But frankly, I don’t care, because Glamour can choose to give awards to whomever it chooses. It’s when one of those choices is held up as some kind of super-duper role model, then I am forced to raise an eyebrow.

Katie Couric interviewed Chelsea Clinton this week regarding her “Woman of the Year” award, and decided to really lay it on thick with typical liberal gushing.

Couric then went on to say how honored Chelsea must feel for being nominated as one of Glamour Magazine’s “Woman of the Year” candidates. “and I think it’s safe to say, probably a ‘Mom of the Year.’” the anchor added.

Excuse me? “Mom of the Year”??? Katie Couric, what are you thinking/drinking/smoking? Chelsea Clinton hasn’t even been a mother FOR a year. Her daughter Charlotte is six weeks old. In fact, she made the point that the awards dinner was the first time she’d made a public appearance since her daughter’s birth.

The Clinton-Mezvinksy family after the birth of Charlotte, six weeks ago
The Clinton-Mezvinksy family after the birth of Charlotte, six weeks ago

“This is my first night out as a mother,” Ms. Clinton said during her acceptance speech, six weeks after giving birth to her daughter, Charlotte. “I had started to somewhat wonder if I would ever wear a fancy dress or high-heeled shoes again. Or have adult conversations.”

A grinning Hillary Rodham Clinton sat a few rows deep.

Yeah, well, welcome to motherhood, Chelsea Clinton. Join the club.

Frankly, these kind of questions are not Chelsea Clinton’s fault. It’s the fault of everyone around her that has been determined since her father became president that she should never experience any kind of failure. She is bright and has multiple degrees (which reduced her parents to absolute poverty, if you believe her mother), but that doesn’t make her a better mother to a six week old infant.
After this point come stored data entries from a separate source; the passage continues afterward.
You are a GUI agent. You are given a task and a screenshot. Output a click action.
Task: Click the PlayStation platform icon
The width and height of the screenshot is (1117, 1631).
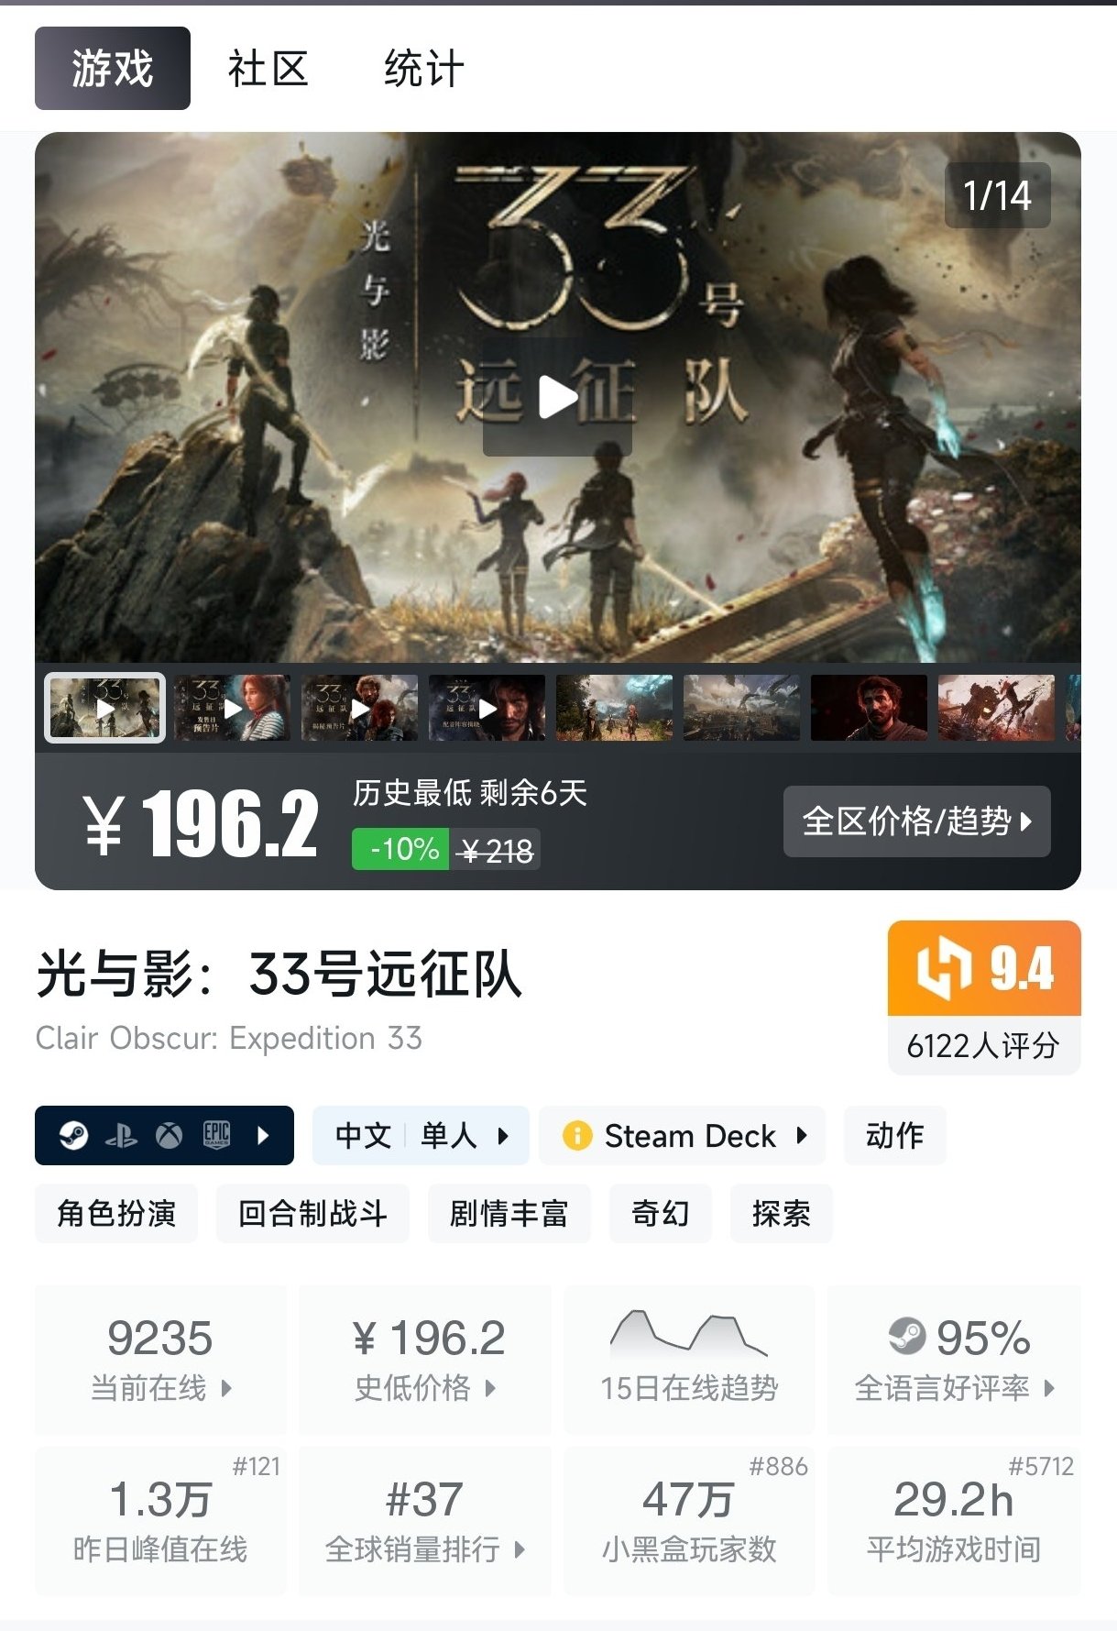point(121,1137)
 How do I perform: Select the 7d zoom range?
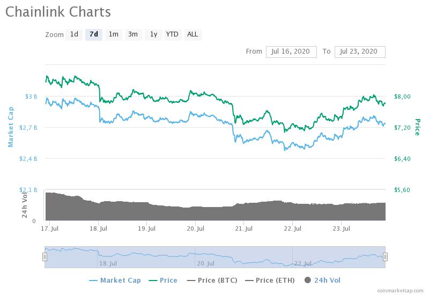(94, 34)
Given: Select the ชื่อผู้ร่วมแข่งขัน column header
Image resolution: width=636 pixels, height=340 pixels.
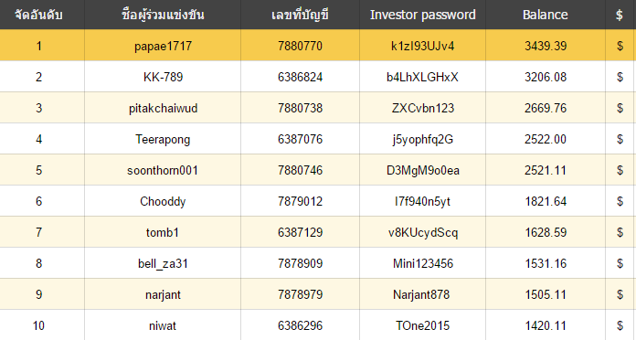Looking at the screenshot, I should click(x=163, y=15).
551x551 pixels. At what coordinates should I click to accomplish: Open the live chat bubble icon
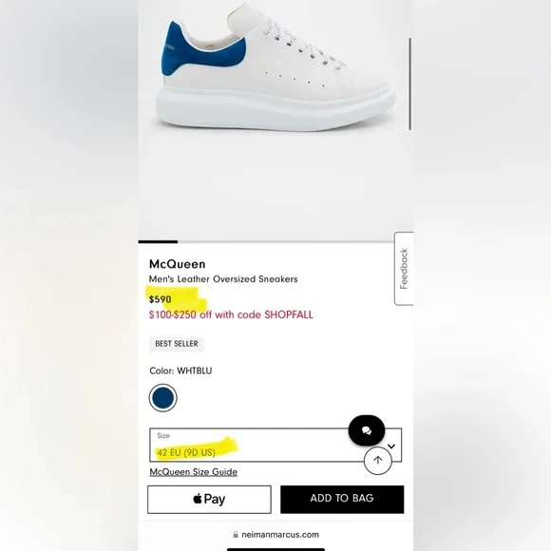click(x=367, y=430)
Babies at six weeks are either sleeping, crying, eating or pooping. In between those things are magical moments, where the baby is content and awake, maybe gazing with big soulful eyes at the world around them. But no college degree is going to help a mother enjoy those magical moments better. And no college degree is going to get you out of that 2 am feeding, either.
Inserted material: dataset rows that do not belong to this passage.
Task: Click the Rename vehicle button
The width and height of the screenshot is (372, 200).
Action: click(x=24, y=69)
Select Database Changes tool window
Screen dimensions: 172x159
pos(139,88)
But Chelsea Clinton has been told all of her life that she is exceptional and special. She was so special that NBC paid her $600,000 a year just to have a Clinton on the payroll doing puff pieces for TV. Katie Couric is just doing what everyone else around Chelsea Clinton has always done – participating in a massive amount of suck-uppery just because of her maiden name. Because I really doubt that Mrs. Chelsea Mezvinsky would be hailed as “Mom of the Year” after six weeks of motherhood.
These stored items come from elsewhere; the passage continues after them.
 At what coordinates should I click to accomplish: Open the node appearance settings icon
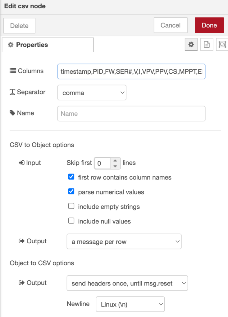tap(222, 44)
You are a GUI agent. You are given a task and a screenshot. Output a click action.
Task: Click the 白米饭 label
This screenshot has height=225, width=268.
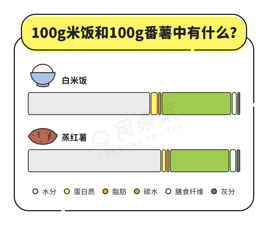tap(75, 81)
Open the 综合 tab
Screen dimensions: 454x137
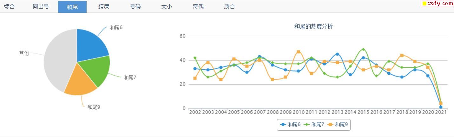tap(9, 7)

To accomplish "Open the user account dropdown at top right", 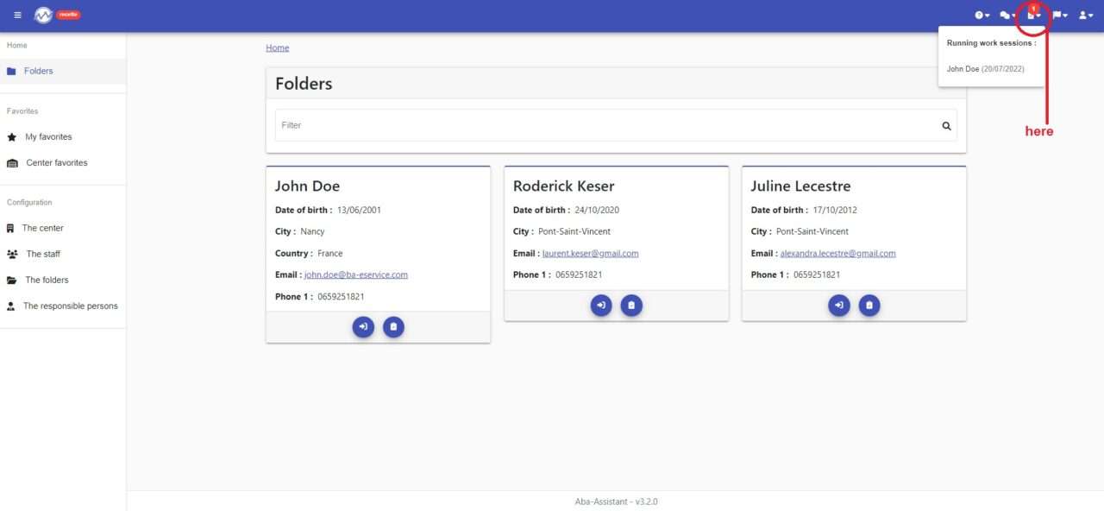I will pyautogui.click(x=1085, y=15).
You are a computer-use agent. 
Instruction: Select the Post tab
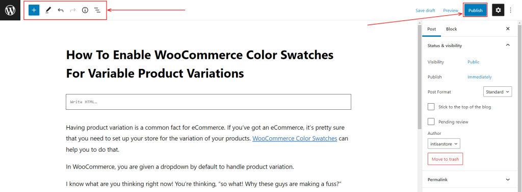pyautogui.click(x=432, y=29)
The good news is that motherhood offers ample opportunities for a whole lot of failure. So even in that carefully crafted bubble of the Clintons and their circles of influence and power, Chelsea is bound to discover what failure looks and feels like. We the public may never see her daughter’s tantrums, or refusal to nap, or throwing her vegetables against a wall. But it will happen.

I wish the Mezvinksy family all the best, and nothing but continued joy and health for little Charlotte. But is her mother “Mom of the Year”? No way.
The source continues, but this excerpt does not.